IRS Equity Financial Analysis

The Equity Component to the IRS’s financial analysis looks at assets and deducts liabilities on those assets (e.g. a car worth $50,000 with a $20,000 loan remaining is an asset valued only at $30,000 in the eyes of the IRS).

Similarly, while I discuss the Income portion of the IRS’s financial analysis in another article, briefly, if a household brings in $9,000.00 per month in total wages, but has $7,000 in “allowable expenses” (per IRS standards), the IRS will only count $24,000 as income ($2,000 x 12).  

The offer in compromise will be the equity number (assets - liabilities) + yearly income number (income - allowable expenses), which will give you the OIC number. If the tax liability is less than the OIC number, then an offer in compromise will not be an available option to that particular taxpayer.

Any time the IRS is considering an Offer in Compromise or IRS Installment Agreement, the IRS will collect financial information statements to determine their ability to pay - all involving IRS Form 433-A (OIC for individuals) and 433-B (OIC for businesses) (for Offers in Compromise) and 433-A, and 433-B and F for other IRS reductions or payment plans.

These forms are signed under penalty of perjury.
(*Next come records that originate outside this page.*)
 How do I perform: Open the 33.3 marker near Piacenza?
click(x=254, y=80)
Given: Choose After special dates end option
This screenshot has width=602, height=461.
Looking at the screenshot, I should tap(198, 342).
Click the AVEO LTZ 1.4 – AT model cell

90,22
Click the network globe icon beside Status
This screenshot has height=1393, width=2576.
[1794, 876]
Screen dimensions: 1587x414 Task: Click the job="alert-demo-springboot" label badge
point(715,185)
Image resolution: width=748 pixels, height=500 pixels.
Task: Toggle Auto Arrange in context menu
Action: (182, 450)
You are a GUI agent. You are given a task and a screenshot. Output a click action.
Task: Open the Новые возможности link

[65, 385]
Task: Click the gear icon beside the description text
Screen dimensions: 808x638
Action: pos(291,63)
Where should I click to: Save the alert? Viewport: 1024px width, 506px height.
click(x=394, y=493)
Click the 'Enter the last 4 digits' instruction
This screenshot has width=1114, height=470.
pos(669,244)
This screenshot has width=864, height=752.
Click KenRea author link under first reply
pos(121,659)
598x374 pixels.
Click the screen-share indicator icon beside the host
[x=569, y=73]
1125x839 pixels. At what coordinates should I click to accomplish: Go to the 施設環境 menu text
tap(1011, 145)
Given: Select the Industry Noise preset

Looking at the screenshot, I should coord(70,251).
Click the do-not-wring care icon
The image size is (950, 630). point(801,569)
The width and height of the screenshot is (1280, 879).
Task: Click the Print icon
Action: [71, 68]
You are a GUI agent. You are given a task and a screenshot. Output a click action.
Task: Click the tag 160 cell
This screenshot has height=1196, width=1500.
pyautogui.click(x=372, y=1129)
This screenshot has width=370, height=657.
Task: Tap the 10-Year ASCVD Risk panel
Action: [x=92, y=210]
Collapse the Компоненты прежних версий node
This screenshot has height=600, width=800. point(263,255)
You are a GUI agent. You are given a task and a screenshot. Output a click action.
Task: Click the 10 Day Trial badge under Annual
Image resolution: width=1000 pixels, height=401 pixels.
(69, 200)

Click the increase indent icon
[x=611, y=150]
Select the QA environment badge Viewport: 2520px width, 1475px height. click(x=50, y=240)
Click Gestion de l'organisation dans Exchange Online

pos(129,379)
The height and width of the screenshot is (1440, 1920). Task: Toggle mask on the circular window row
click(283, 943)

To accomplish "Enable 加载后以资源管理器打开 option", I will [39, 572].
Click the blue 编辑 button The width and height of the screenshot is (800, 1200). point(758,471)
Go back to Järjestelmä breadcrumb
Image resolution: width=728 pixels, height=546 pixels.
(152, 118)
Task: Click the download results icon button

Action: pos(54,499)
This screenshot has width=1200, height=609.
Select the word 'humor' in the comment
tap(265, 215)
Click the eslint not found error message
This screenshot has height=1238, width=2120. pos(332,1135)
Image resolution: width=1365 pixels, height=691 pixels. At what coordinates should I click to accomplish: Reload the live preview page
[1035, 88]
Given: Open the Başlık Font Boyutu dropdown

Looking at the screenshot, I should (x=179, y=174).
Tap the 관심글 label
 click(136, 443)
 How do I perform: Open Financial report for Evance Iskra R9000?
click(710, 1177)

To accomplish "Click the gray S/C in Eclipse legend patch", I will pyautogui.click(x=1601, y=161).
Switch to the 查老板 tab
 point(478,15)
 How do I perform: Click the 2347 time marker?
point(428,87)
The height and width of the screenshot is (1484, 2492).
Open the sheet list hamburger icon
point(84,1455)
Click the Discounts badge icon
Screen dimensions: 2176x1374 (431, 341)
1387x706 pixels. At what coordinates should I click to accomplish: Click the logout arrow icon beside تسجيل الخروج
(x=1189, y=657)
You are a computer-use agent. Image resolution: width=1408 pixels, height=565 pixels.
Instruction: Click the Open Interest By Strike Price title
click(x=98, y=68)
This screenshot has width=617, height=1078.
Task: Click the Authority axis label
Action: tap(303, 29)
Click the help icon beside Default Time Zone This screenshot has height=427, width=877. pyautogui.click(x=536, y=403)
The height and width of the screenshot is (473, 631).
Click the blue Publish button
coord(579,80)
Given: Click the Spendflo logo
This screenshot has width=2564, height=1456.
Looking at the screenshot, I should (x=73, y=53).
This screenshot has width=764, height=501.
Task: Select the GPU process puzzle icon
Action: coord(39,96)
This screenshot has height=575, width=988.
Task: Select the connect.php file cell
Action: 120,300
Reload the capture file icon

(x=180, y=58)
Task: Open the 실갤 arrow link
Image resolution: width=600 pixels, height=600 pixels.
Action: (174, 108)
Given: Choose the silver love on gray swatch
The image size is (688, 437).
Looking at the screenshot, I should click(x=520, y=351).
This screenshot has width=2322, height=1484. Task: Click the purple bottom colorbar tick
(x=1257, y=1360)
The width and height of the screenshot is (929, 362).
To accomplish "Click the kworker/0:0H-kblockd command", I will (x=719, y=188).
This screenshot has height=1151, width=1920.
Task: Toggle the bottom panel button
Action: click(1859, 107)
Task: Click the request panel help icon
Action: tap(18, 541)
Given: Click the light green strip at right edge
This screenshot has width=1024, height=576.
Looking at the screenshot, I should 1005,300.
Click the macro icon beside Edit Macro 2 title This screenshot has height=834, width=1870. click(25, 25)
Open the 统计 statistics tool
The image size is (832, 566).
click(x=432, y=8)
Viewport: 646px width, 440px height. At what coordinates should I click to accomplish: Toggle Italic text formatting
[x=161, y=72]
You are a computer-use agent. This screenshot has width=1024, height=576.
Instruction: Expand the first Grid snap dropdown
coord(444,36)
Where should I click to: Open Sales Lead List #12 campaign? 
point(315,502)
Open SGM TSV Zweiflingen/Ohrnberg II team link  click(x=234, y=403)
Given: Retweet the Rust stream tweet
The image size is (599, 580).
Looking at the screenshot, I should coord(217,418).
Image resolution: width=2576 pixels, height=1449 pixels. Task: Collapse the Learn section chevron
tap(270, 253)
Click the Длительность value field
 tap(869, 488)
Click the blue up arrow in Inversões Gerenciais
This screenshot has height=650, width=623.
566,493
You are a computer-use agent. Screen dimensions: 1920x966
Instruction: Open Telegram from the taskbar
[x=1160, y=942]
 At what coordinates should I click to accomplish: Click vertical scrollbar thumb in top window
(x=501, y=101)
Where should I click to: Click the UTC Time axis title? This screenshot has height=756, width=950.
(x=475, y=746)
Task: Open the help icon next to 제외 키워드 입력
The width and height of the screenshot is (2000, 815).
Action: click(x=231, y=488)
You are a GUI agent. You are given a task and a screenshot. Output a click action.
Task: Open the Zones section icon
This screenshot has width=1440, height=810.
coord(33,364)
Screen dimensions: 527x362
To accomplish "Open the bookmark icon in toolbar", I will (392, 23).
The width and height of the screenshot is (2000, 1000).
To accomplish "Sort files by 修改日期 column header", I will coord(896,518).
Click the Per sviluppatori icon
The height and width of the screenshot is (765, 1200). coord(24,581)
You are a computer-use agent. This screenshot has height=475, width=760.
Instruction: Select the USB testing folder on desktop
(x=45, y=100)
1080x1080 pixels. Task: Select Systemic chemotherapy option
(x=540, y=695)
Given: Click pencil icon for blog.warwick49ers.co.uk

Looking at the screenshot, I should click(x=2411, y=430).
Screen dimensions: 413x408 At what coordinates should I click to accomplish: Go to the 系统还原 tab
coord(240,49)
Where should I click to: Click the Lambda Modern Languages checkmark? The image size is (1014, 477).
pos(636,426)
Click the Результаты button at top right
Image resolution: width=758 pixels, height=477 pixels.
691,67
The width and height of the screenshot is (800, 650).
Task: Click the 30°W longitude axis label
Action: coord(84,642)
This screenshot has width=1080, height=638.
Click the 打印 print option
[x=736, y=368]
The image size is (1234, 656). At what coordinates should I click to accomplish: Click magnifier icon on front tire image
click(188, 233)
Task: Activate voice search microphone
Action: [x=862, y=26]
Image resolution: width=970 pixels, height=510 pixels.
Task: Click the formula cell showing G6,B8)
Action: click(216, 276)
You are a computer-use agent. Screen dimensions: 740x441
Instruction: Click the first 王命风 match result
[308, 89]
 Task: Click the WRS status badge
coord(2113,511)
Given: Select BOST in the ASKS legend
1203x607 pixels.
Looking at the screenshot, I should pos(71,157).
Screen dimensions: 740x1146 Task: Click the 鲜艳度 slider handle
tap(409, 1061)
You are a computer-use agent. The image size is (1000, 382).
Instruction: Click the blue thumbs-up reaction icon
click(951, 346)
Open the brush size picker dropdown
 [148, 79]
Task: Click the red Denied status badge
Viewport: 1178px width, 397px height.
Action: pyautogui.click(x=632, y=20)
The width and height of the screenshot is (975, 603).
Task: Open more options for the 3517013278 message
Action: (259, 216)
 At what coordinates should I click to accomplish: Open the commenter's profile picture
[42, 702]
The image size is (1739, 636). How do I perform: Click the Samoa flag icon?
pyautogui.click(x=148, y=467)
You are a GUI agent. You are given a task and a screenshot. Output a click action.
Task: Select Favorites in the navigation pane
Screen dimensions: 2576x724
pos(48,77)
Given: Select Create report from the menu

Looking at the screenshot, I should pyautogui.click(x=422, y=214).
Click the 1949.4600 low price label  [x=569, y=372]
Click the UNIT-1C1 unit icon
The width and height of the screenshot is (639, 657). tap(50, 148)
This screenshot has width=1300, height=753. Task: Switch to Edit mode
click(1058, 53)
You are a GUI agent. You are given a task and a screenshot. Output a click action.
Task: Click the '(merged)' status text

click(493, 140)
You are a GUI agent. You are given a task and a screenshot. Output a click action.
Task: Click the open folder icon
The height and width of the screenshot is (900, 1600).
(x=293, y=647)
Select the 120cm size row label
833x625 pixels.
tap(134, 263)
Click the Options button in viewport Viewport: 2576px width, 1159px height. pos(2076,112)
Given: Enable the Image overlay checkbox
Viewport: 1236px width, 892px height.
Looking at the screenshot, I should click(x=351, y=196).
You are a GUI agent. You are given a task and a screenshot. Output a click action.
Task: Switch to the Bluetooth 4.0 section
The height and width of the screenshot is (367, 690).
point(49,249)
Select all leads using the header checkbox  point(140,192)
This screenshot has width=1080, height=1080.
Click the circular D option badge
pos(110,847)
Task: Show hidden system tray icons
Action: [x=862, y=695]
If the taxpayer tries to hide assets, the IRS can (and have) come back and charge them with perjury. Bottom line - don’t lie to the IRS. There are plenty of ways to get reductions in your tax burden or to pay them off over a manageable period of time.

These are the forms the IRS will use to collect financial information from the taxpayer.

IRS Form 433-F is the Collections Information Statement “short form”, which is an abbreviated form that has the information ACS (automated collections services) looks for when evaluating proposals for setting up a payment plan.  

Form 433-A is required paperwork for not only offers in compromise, but also certain installment agreements, CNC (to be deemed “currently non-collectible”) and for Partial Payment Installment Agreements (or PPIAs) as the 433A shows what you can actually afford to pay.

Doubt as to Collectibility (DATC) requires a 433-A OIC.

Effective Tax Administration (ETA) requires a 433-A OIC

On these IRS forms, the taxpayer must (again, under penalty of perjury), list:

  1. All real estate properties. Look at the quick sale value (80% of fair market value) or the forced sale value (if IRS is going to seize the property, which rarely happens, the calculation is 60% of the fair market value of the real estate).
  2. Get FMV by looking at county real estate assessment.
  3. IRS uses Zillow.com (can also get an appraisal to compete with this assessment and refute their numbers)
  4. Can also include special considerations such as large anticipated repairs/problems.
  5. Also, deduct 100% of the mortgage remaining on the property. If the house is valued at $350,000 and there is $250,000 left on the mortgage, than quick sale value is only $80,000 (10% of the $100,000 left in equity).
  6. Alos deduct the expenses associated with the sale (realtor commission, closing costs, lawyers fees, property taxes owed, etc…)

Exempt Personal Property (for Non OIC forms….since OIC forms don’t even ask for value of furniture and personal effects)

  • Exempt furniture and personal effects - up to $9,120.00 (as of 2017, this number is adjusted yearly) or 80% of $11,400.
  • Exempt tools of the trade - $4,560 (80% of $5,700)
  • Consider special collections (stamps, antiques, cars….not exempt and must be disclosed and assessed at quick sale value (80% of FMV).
  • Typically, engagement rings are not counted.

How the IRS Values Non-Income Producing Assets

Look out for items that are not sellable. If you have a machine that produces something that is obsolete, it may not be able to be sold and therefore would have a realistic zero value to it. Deduct costs of dismantling, removing, moving and reinstalling.

How the IRS Values Income-Producing Assets

If an asset is producing a stream of income consistent with its fair market value. The IRS only counts the income, not the value of the asset.

How the IRS looks at cash in the bank

The offer in compromise rule is that $1,000.00 in cash is exempt + cost of allowable living expenses in the bank is also exempt.

How the IRS looks at cars.

The offer in compromise rule: $3,450.00 in equity is exempt. So if car is worth $15,000.00 and is encumbered by a $12,000.00 loan, you wouldn’t count any portion of it as an asset. If married taxpayers are seeking an offer in compromise, they can apply the IRS car equity rule to two cars.

Three Types of IRS Offers

  1. Doubt as to Collectibility
  2. Doubt as to Liability
  3. Effective Tax Administration

An offer in compromise for a business requires filing IRS Form 433-B (OIC). If this involves payroll taxes, a penalty must be assessed against the responsible individuals as a condition precedent.